Listed records ▸
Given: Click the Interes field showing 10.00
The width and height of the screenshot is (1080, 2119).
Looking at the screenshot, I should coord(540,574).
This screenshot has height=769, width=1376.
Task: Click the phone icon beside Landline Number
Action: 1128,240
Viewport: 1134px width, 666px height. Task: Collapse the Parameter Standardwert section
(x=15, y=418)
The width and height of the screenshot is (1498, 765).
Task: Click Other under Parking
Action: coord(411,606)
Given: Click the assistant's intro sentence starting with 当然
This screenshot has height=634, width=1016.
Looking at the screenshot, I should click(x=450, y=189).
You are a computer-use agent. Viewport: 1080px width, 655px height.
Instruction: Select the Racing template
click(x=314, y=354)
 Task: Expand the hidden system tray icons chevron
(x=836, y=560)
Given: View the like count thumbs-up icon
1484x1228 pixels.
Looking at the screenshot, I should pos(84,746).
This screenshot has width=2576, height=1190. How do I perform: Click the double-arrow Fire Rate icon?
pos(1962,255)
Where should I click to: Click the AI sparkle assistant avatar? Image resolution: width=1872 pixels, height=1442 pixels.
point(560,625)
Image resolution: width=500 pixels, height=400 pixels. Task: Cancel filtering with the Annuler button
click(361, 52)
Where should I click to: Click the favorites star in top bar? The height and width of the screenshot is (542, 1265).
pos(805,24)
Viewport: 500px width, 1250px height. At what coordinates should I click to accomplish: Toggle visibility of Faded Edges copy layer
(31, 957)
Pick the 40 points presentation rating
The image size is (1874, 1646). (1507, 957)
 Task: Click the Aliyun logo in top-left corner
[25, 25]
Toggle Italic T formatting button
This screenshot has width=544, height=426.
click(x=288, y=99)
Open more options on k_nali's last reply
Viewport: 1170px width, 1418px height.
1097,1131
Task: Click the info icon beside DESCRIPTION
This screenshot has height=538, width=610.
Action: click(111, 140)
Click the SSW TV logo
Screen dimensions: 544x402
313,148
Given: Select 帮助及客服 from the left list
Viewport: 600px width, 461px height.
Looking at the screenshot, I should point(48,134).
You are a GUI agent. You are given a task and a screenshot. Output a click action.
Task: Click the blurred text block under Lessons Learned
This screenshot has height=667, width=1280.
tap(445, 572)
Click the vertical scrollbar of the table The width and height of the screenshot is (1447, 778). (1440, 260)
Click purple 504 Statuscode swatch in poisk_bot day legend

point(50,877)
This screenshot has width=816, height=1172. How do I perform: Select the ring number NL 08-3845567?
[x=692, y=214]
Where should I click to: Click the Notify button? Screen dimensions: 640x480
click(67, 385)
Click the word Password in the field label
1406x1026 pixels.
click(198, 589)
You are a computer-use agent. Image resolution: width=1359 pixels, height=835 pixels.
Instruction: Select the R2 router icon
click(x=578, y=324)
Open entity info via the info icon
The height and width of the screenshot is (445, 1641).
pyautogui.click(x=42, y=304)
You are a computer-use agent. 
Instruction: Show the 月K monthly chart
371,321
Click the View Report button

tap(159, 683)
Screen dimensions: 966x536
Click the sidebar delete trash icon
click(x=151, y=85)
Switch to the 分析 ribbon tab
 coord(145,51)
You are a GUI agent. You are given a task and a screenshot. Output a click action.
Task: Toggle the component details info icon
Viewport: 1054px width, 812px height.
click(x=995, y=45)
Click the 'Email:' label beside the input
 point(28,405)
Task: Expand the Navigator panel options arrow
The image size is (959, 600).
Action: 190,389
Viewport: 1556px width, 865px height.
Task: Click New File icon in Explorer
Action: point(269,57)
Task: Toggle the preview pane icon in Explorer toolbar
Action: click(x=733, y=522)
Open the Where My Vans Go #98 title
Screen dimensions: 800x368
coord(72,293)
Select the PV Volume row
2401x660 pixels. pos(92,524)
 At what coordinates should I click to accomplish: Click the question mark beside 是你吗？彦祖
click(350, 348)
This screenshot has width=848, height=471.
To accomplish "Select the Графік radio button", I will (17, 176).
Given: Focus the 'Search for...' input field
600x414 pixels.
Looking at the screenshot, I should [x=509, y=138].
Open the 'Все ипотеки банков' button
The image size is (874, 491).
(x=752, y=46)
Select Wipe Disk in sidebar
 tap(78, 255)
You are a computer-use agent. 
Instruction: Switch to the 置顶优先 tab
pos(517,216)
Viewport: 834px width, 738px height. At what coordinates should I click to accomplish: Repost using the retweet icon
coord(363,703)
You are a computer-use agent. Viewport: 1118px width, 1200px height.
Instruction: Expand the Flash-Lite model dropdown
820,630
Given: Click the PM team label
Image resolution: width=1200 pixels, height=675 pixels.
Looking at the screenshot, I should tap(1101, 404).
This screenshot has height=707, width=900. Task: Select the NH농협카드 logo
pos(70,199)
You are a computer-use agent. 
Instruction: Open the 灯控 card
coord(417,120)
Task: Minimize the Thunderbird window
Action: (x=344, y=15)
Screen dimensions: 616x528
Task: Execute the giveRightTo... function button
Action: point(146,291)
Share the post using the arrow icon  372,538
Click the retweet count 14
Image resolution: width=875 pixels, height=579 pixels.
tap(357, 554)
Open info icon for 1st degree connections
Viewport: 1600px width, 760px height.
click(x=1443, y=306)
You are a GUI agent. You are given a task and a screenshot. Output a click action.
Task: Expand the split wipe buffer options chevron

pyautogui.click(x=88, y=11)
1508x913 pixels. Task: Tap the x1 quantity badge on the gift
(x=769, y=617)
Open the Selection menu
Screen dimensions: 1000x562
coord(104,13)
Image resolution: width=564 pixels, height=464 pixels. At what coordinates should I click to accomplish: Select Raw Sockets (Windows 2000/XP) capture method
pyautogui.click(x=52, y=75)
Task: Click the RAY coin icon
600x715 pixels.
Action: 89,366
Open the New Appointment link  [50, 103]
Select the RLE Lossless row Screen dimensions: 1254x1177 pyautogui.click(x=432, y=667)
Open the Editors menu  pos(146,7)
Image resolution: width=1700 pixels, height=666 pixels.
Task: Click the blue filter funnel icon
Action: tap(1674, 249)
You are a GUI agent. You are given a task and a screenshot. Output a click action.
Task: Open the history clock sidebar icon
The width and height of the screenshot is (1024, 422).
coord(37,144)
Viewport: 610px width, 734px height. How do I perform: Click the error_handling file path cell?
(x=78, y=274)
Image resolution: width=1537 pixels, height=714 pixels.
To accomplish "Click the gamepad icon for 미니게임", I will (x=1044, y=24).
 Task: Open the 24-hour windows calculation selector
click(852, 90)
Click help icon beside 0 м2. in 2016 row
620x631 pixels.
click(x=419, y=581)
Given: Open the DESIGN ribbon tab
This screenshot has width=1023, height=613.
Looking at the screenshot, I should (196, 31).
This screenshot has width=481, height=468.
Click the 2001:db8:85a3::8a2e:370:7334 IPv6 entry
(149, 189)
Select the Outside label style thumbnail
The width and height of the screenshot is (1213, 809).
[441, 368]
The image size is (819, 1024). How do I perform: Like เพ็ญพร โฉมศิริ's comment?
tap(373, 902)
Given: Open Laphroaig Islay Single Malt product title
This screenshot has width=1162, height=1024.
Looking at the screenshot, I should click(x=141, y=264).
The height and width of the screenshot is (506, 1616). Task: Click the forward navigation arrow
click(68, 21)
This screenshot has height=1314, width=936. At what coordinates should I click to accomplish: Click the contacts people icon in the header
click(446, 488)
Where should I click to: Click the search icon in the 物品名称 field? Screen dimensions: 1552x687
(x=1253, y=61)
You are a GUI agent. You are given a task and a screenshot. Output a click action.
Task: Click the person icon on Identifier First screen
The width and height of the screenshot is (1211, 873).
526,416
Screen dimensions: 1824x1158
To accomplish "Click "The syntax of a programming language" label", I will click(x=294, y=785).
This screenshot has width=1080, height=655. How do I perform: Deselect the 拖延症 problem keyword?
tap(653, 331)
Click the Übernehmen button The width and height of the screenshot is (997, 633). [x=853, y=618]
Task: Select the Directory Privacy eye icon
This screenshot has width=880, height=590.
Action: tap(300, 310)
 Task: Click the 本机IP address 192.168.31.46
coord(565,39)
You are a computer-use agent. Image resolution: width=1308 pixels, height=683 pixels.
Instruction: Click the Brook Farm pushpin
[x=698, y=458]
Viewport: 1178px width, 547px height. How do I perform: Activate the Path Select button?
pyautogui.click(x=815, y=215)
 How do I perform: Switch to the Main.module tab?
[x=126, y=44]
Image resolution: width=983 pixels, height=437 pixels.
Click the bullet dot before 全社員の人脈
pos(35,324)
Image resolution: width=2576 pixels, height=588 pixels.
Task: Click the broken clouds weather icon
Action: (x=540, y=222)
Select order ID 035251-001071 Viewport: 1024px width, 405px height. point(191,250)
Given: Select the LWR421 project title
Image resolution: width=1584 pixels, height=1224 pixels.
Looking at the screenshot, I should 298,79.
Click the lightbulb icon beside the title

Goal of the exercise ▸
Word for word, restate the lines of the data above that fall between the line holding "This screenshot has width=816, height=1172." and the line holding "Open the 'Все ипотеки банков' button", inclusive, and no other lines.

Response for this exercise ▸
This screenshot has width=816, height=1172. How do I perform: Select the ring number NL 08-3845567?
[x=692, y=214]
Where should I click to: Click the Notify button? Screen dimensions: 640x480
click(67, 385)
Click the word Password in the field label
1406x1026 pixels.
click(198, 589)
You are a computer-use agent. Image resolution: width=1359 pixels, height=835 pixels.
Instruction: Select the R2 router icon
click(x=578, y=324)
Open entity info via the info icon
The height and width of the screenshot is (445, 1641).
pyautogui.click(x=42, y=304)
You are a computer-use agent. 
Instruction: Show the 月K monthly chart
371,321
Click the View Report button

tap(159, 683)
Screen dimensions: 966x536
Click the sidebar delete trash icon
click(x=151, y=85)
Switch to the 分析 ribbon tab
 coord(145,51)
You are a GUI agent. You are given a task and a screenshot. Output a click action.
Task: Toggle the component details info icon
Viewport: 1054px width, 812px height.
click(x=995, y=45)
Click the 'Email:' label beside the input
 point(28,405)
Task: Expand the Navigator panel options arrow
The image size is (959, 600).
Action: 190,389
Viewport: 1556px width, 865px height.
Task: Click New File icon in Explorer
Action: point(269,57)
Task: Toggle the preview pane icon in Explorer toolbar
Action: click(x=733, y=522)
Open the Where My Vans Go #98 title
Screen dimensions: 800x368
coord(72,293)
Select the PV Volume row
2401x660 pixels. pos(92,524)
 At what coordinates should I click to accomplish: Click the question mark beside 是你吗？彦祖
click(350, 348)
This screenshot has width=848, height=471.
To accomplish "Select the Графік radio button", I will (17, 176).
Given: Focus the 'Search for...' input field
600x414 pixels.
Looking at the screenshot, I should [x=509, y=138].
Open the 'Все ипотеки банков' button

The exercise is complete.